Consistent changes were evident in adipose tissue histology. As shown in Fig. 4, adipocytes were markedly enlarged in the inguinal fat of HIF-1α++ mice, but only at 22°C. There was a modest enlargement of epididymal adipocytes regardless of ambient temperature. The most pronounced enlargement of inguinal fat was also observed in a previous study of these transgenic mice, who exhibit the highest expression of HIF-1α++ in this fat depot relative to epididymal and brown fat [10]. BAT was infiltrated with white adipocytes at 30°C, but did not differ in adipocyte size between HIF-1α++ and control mice (Fig. 5). In addition, the number and diameter of BAT intracellular lipid droplets (median 4.2 μm in all groups) did not exhibit differences between genotypes. Oral glucose tolerance was impaired at 22°C in HIF-1α++ mice (Supplemental Fig. 1). Hence, adipose HIF-1α over-expression causes weight gain, expansion of primarily subcutaneous fat, hyperglycemia, and glucose intolerance but only below thermoneutrality.
Fig.4.
Representative H&E sections of epididymal and inguinal fat from HIF-1α++ and control mice housed at 22°C or 30°C, and histogram of adipocyte diameters. In epididymal adipocytes, there was a modest increase in cell size regardless of ambient temperature. In inguinal fat, adipocytes of HIF-1α++ mice were markedly enlarged, but only at 22°C.
Fig. 5.
Representative H&E sections of brown fat from HIF-1α++ and control mice housed at 22°C or 30°C. No obvious differences were observed in cell morphology other than an expected infiltration of white adipocytes at thermoneutrality.

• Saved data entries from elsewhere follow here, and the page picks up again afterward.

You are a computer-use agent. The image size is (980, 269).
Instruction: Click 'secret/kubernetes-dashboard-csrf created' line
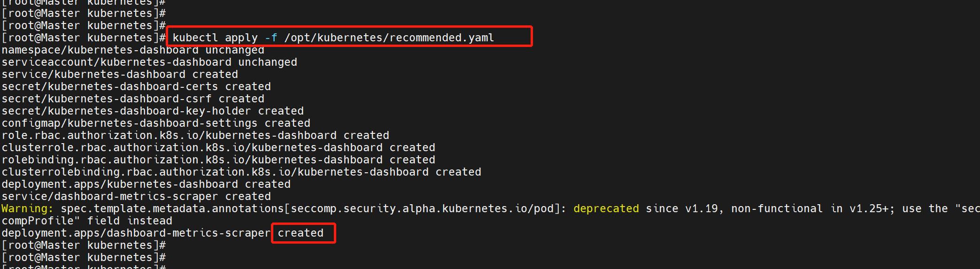[133, 99]
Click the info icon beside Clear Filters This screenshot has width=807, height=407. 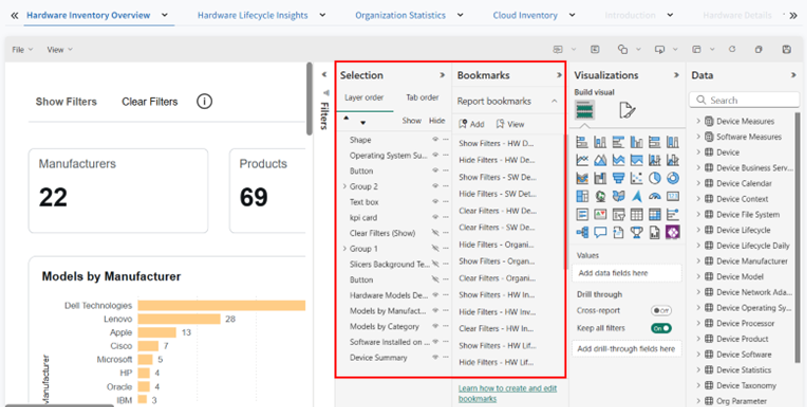(x=204, y=101)
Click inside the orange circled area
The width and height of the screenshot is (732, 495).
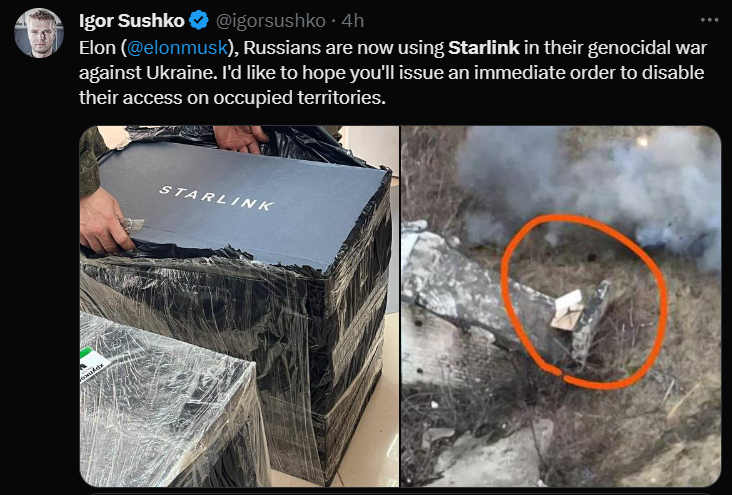click(x=584, y=301)
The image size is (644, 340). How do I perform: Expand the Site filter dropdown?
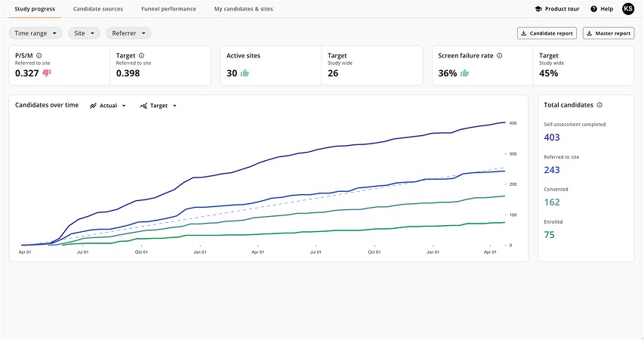[84, 33]
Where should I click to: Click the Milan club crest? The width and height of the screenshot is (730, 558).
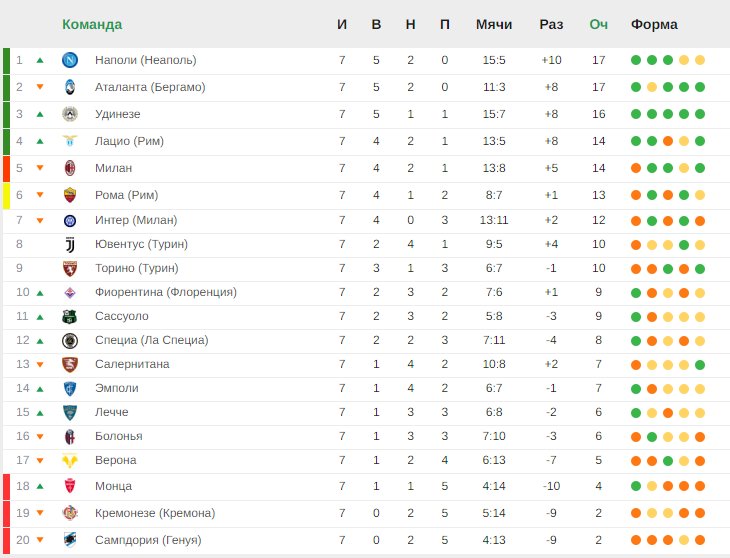coord(70,168)
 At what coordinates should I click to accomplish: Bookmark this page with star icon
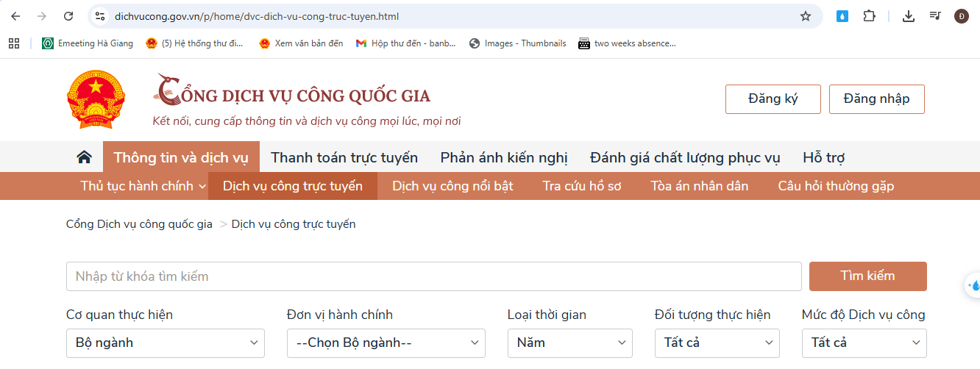806,16

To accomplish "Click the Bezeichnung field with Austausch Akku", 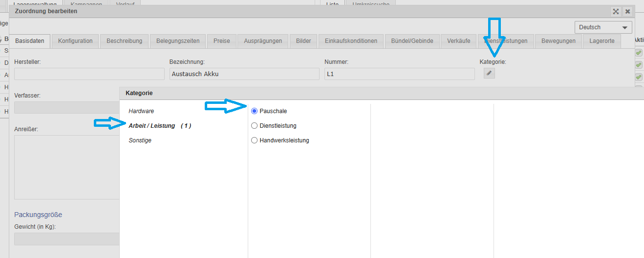I will point(244,74).
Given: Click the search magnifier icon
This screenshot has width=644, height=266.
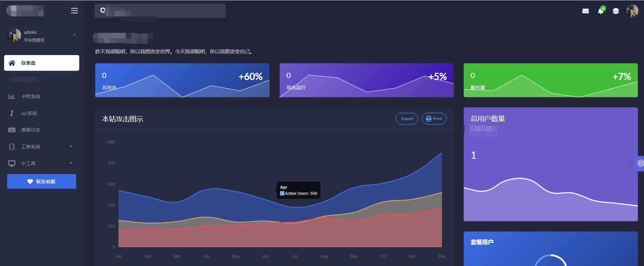Looking at the screenshot, I should (x=102, y=11).
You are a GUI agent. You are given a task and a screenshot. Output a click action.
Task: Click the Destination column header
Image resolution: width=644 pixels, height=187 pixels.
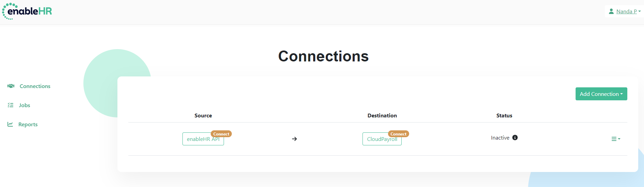[x=382, y=115]
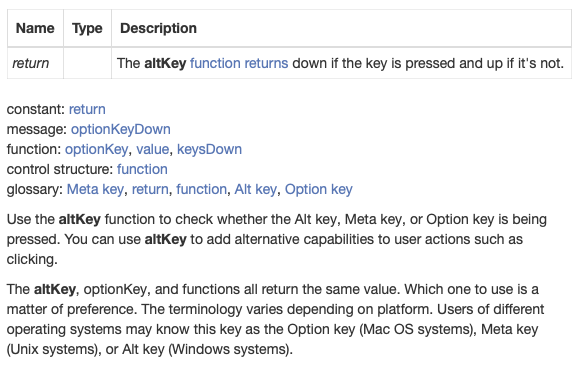573x369 pixels.
Task: Select the italic 'return' table cell
Action: [35, 63]
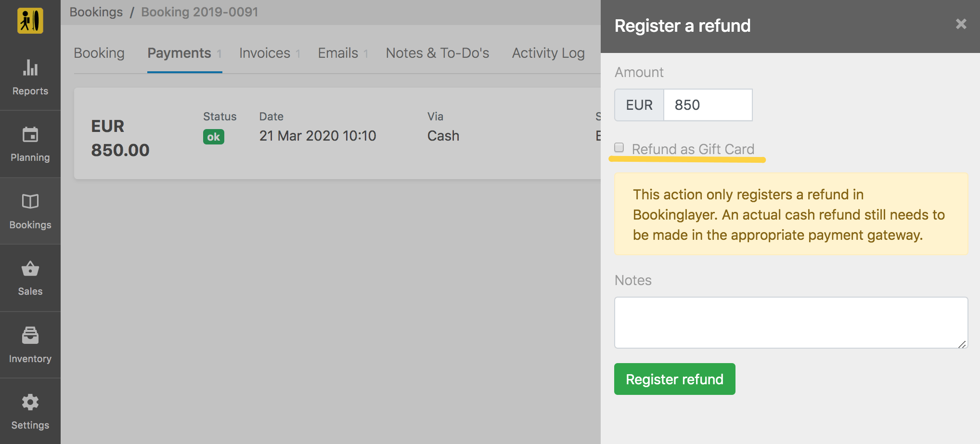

Calorimetry, thermoregulation, and glucose tolerance in vivo
Based on these results, we hypothesized that HIF-1α++ mice would be cold sensitive and fail to increase energy expenditure in response to sub-thermoneutral temperature. Indeed, at 22°C energy expenditure (EE) was reduced in HIF-1α++ mice throughout the day, but the defect was abolished at 30°C, where EE decreased to basal levels in both groups (Fig. 6). HIF-1α++ mice also maintained a body temperature of roughly 1°C cooler when housed below thermoneutrality. Supplemental Fig. 2 demonstrates the averaged O2 and CO2 production rates of mice, revealing the temperature-dependent metabolic defect in HIF-1α++ mice. Since the body weights of mice differed at the time of calorimetry (controls: 26.2 ± 0.6 g; HIF-1α++: 29.4 ± 0.5 g, p<0.01) we also analyzed O2 and VO2 without normalizing to body weight. The effects of temperature and HIF-1α++ remained significant without normalization. During calorimetry, food consumption and activity were not statistically different between genotypes (Supplemental Fig. 3). Furthermore, HIF-1α++ mice became more hypothermic when challenged acutely in 4°C (Supplemental Fig. 4).
Fig. 6.
Energy expenditure (EE) and core body temperature of HIF-1α++ or control mice (n=5/group, individually housed) over 48 hours. Gray regions denote circadian dark (wake) phase. At 22°C, HIF-1α++ mice exhibited lower EE and body temperature (p<.001, two-way ANOVA of averaged values in Supplemental Fig. 2). At 30°C, energy expenditure decreased to basal levels in both genotypes, and differences in EE or body temperature were no longer evident. Similar results were obtained when calorimetry results were expressed per mouse, rather than per kg (Supplemental Fig. 2).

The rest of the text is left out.